Ela pratica a exacerbação do momento interior dos personagens, a ponto de a
própria subjetividade entrar em crise. O espírito deles viaja nas asas da memória e
da auto-análise. Não se trata, porém, de sondagens psicológicas sentimentais
egocêntricas. A inquietação íntima dos personagens se concentra na busca da
própria identificação num cotidiano monótono e vazio. As camadas mais profundas
da consciência humana são removidas pela autora em busca do significado da
existência. Há portanto o encontro da psicologia com a metafísica: conhecer-se
para ser.
Clarice Lispector emprega o processo narrativo do fluxo da consciência,
que é o rompimento dos limites de espaço e de tempo. O pensamento fica solto.
Pequenos fatos exteriores provocam uma longa viagem abstrata das idéias, sem
se basear numa estrutura seqüencial da narração.
Dentro da mesma orientação dos europeus Marcel Proust e James Joyce,
ela faz os personagens viverem o processo chamado de “epifania”, ou seja,
revelação.

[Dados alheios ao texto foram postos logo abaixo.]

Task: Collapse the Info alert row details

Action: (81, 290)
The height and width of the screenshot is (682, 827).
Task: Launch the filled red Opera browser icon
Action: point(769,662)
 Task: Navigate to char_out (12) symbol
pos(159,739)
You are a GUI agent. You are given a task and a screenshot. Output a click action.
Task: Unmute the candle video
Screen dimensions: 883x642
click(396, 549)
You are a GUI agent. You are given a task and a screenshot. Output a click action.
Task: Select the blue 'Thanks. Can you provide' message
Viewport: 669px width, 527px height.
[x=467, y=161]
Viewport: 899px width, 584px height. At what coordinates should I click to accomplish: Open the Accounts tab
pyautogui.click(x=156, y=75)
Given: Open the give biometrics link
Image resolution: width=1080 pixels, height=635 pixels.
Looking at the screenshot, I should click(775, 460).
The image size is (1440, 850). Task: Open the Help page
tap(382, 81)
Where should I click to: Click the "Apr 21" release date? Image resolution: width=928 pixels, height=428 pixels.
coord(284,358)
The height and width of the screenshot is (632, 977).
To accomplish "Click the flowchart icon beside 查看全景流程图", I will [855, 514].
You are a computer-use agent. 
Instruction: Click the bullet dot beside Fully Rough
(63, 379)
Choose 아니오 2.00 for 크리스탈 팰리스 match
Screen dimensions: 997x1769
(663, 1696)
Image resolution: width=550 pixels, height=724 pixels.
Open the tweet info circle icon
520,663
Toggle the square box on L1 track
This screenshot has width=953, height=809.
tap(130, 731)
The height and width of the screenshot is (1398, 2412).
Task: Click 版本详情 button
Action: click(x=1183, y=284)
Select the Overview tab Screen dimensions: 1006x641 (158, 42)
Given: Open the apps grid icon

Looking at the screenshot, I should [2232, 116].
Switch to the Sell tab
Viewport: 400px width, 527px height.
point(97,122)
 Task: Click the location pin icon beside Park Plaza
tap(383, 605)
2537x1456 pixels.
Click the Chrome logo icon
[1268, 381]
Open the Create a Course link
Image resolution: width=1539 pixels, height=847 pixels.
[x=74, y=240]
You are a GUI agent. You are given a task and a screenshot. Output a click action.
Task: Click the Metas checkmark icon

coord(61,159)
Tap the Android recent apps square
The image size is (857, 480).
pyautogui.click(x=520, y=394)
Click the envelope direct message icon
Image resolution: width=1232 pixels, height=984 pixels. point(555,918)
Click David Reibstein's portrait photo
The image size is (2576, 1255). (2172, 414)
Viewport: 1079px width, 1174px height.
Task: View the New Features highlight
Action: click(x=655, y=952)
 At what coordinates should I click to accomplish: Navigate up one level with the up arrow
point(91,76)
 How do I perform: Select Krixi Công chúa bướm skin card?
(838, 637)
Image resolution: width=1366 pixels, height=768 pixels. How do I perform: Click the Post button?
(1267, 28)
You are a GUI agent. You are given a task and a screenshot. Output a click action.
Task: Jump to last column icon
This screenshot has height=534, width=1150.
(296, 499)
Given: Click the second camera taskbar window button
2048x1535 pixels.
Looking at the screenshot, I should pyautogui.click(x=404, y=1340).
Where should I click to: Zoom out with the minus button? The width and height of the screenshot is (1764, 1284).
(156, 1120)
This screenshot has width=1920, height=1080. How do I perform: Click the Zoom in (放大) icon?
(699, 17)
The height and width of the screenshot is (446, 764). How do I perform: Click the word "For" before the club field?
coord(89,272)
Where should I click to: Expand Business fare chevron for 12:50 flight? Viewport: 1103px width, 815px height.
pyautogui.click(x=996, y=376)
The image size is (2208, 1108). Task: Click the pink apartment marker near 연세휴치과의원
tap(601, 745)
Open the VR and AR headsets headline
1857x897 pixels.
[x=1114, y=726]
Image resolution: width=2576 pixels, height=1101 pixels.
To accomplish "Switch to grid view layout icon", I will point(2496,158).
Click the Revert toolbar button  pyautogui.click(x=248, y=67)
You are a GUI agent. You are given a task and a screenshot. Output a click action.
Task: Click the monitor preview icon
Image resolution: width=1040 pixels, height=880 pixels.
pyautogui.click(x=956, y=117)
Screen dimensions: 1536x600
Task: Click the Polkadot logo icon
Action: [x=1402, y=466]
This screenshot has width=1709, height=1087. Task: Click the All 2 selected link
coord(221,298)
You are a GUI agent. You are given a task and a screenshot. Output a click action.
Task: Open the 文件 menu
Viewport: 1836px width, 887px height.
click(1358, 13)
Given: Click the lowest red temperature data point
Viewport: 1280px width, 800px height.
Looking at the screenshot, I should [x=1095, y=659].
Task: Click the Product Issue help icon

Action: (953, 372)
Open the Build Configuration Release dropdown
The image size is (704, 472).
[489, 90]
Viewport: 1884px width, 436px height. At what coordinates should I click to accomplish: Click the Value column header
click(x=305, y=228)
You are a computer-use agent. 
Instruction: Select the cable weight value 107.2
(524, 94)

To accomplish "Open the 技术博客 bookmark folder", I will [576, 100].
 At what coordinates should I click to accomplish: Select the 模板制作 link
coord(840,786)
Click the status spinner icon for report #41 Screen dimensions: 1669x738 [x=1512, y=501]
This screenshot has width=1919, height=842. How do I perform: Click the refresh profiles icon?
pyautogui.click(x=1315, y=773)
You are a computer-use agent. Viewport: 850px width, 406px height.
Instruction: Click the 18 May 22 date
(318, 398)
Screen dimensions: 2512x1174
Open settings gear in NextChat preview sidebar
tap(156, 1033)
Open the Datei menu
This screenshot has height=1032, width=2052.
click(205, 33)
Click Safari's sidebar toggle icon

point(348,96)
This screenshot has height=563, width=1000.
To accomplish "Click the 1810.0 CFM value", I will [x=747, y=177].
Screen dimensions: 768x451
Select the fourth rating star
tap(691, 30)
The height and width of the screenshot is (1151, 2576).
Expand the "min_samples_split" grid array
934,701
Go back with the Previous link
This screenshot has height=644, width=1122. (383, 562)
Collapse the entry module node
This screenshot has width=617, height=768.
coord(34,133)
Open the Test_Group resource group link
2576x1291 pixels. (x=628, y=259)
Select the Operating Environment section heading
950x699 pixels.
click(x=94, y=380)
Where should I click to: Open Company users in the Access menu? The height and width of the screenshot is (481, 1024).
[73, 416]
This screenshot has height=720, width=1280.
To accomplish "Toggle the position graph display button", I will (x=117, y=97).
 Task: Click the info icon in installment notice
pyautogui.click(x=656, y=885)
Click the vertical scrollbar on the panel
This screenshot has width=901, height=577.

Em outras palavras, de repente, diante de ocorrências mínimas, o
personagem se descobre e vê revelada uma realidade mais profunda. Muitas
vezes, ele mesmo não consegue perceber com clareza que realidade é essa,
porém sua vida ou sua visão mudam.
Exemplos dessas situações epifânicas:
a menina que se torna “amante” do livro; os dois amigos que se separam
para avivarem a amizade sincera; o menino míope que descobre a paixão no
amor; a menina que se sente valorizada quando o folião lhe entorna confete na
cabeça; a mulher que percebe sua real situação pisando num rato morto; a
menina ruiva que sente o peso da solidão quando o cachorro se vai; a
contemplação de um ovo que faz a narrador refletir sobre o mistério profundo da
vida; a menina formal que se vê criança diante de um pintinho e reage matando-o;
a mulher que, olhando o dente quebrado, confirma a falta de sentido da vida; a
visão do inseto esperança que leva a mulher a se questionar sobre o nada; a
macaquinha que induz o filho a perceber seu amor pela mãe; a menina que faz o
professor sorrir e, assim, descobre sua falta de importância; a criada que é
oportunidade de a patroa entender um ser humano; os adolescentes que diante da
casa velha concluem não serem pessoas especiais; o menino que se descobre
homem ao “beijar” a estátua da mulher-chafariz...
É de ressaltar ser Clarice uma mulher escritora. Seus vôos metafísicos
partem, geralmente, de cenas domésticas ou, na visão estereotipada masculina,
sem importância. Sua condição de mulher a faz muitosensível aos problemas das
pessoas carentes. A marca registrada de seus personagens é serem tipos sem
relevância aos olhos da sociedade (meninas, velhas, adolescentes...) mas ricos
em sua interioridade. Ainda integra a característica de mulher-autora a visão do
nascimento da mulher na menina. São numerosas as personagens-meninas que,
de uma forma ou de outra, se tornam adultas a partir de experiências
aparentemente corriqueiras. Toda essa exaustiva pequisa do interior do ser
humano – a subjetividade procurando se orientar envolvida pela objetividade –
pode passar despercebida ao leitor desatento. Isso porque os textos são muito
pobres de fatos, aliás, propositalmente pobres. Cenas comuns, desenhadas sem
rebuscamentos, mas com bastante precisão de detalhes, podem esconder a
profundidade do conteúdo analítico. As palavras não são raras, os aspectos
descritos e narrados parecem irrelevantes, a sintaxe não se complica. O campo da
linguagem fica livre para o leitor acompanhar os pensamentos que movem as
intenções dos personagens à procura de se ajustarem com eles mesmos.